Recent landmark legislation related to the pandemic might create a lot of tax changes for individual taxpayers, including relaxed rules on retirement savings and financial breaks for businesses.

For starters, the Coronavirus Aid, Relief, and Economic Security (CARES) Act provides two options to retirement savers: 401(k) distributions of up to $100,000 without the normal 10% penalty for early withdrawal or the ability to borrow the lesser of a $100,000 or the balance entire.

Coronavirus-related distributions are available from 401(k), 403(b) and governmental 457(b) plans, among others. These distributions can be included in an individual’s income tax over three years and aren’t subject to mandatory 20% withholding for eligible rollover distributions.

The relaxation of rules has been welcomes especially by wealthy clients, advisors said.

“High-net-worth clients that I’ve spoken with, business owners or not, are of the view that if someone has a Covid-19 related financial hardship, any policy that allows these persons to access their retirement plan assets and their contributions is a very good benefit,” said Tim Speiss, a CPA/PFS and co-leader of the Private Wealth Group at EisnerAmper in New York.

Some of these relief benefits come with tax implications. A loan in the above circumstance, for instance, is better than incurring tax liability on the distribution, according to Speiss.

“Many of our high-net clients have suspended their [required distributions] this year, which is allowed under CARES,” said Gail Rosen, a CPA in Martinsville, N.J. “The stock market is very volatile right now. Clients don’t want to have to liquidate their investments in a bear market.” 

CARES also provides giving incentives. Taxpayers who itemize deductions can use the new rules to temporarily increase the adjusted gross income limit on cash contributions to public charities, according Lisa Colletti, J.D./CFP, and managing director and partner at Aspiriant in New York.

Charitable donations of up to $300 can be taken as an “above the line” deduction for taxpayers who take the standard deduction, Rosen added.

“Most high-net-worth clients acknowledge that this is not a stimulus package but a relief package,” Colletti said. “The CARES Act is not about boosting the economy but rather providing economic relief to businesses who have been told to shut their doors and to the employees who lost their jobs.”

Business-owning clients will want to know about the employee retention credit, which is equal to the Social Security portion of payroll taxes on an employee’s first $10,000 in wages between March 13 and Dec. 31, Rosen said. Businesses can also defer the employer’s share of the Social Security tax. “The deferred employment tax would be due over the following two years, half in 2021 and half in 2022,” she said.
 
A survey of small businesses by Businesses For Responsible Tax Regorm, a coalition of busines owners, found that the economic impact of the pandemic has meant that almost all small businesses have been impacted by Covid-19—and that many have little time left before bankruptcy. To help, the CARES Act authorized $349 billion in Paycheck Protection Program (PPP) loans. But the program swiftly ran through its initial funding, and in a recent letter to Congress, John Rice, CEO of the National Society of Accountants, said that CARES inaccurately defines “small business” as possibly having more than 500 employees. He also said the implementation of the PPP inadvertently punishes small businesses that are not leveraged or in debt to a bank.

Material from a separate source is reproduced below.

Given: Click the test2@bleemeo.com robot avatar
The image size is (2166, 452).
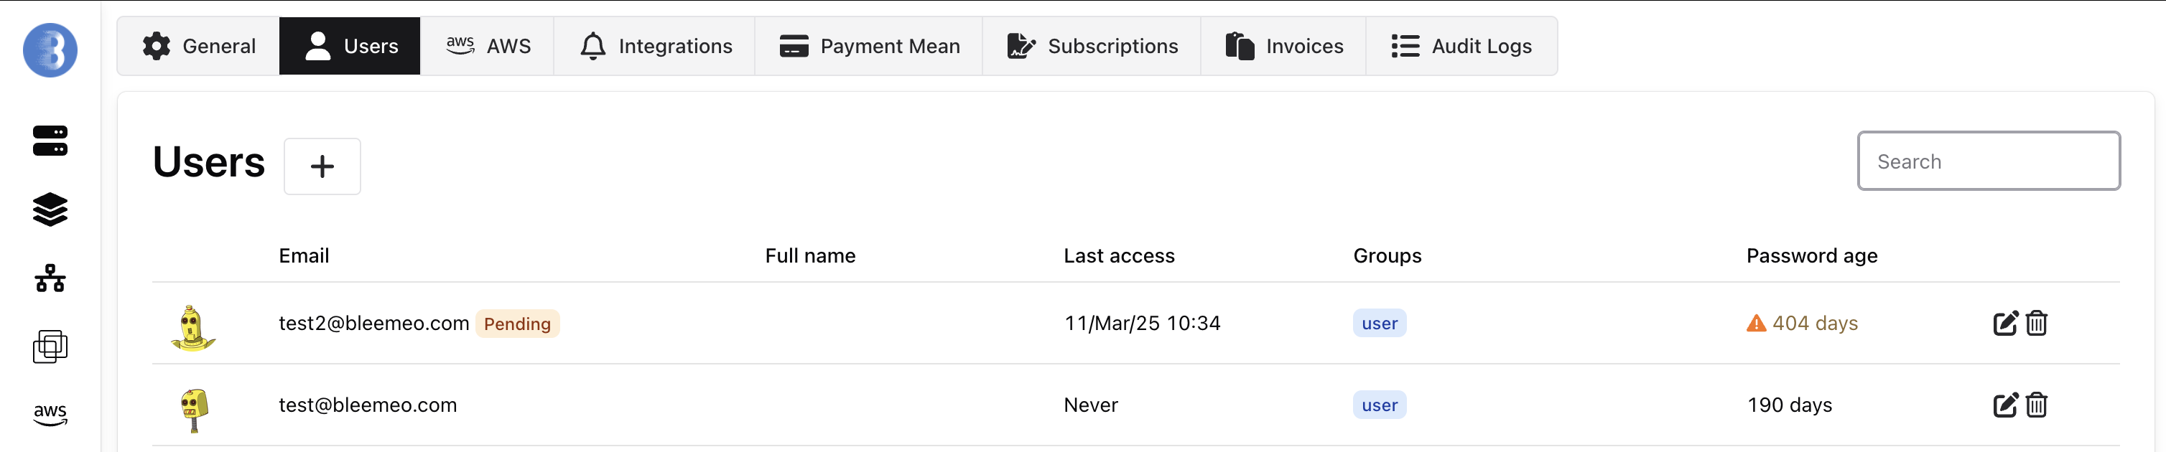Looking at the screenshot, I should [193, 327].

High-net-worth individuals may soon be at the center of other tax initiatives. Speiss foresees programs to encourage wealthy individuals to invest with tax advantages in public housing, pharmaceuticals and economic zones.

“At some point, we’ll need to pay for the enormous spending we’re seeing at both the state and federal level,” Colletti said. “With income tax rates on the wealthy at historically low levels, it’s reasonable to expect that the wealthy will be asked to pay more.”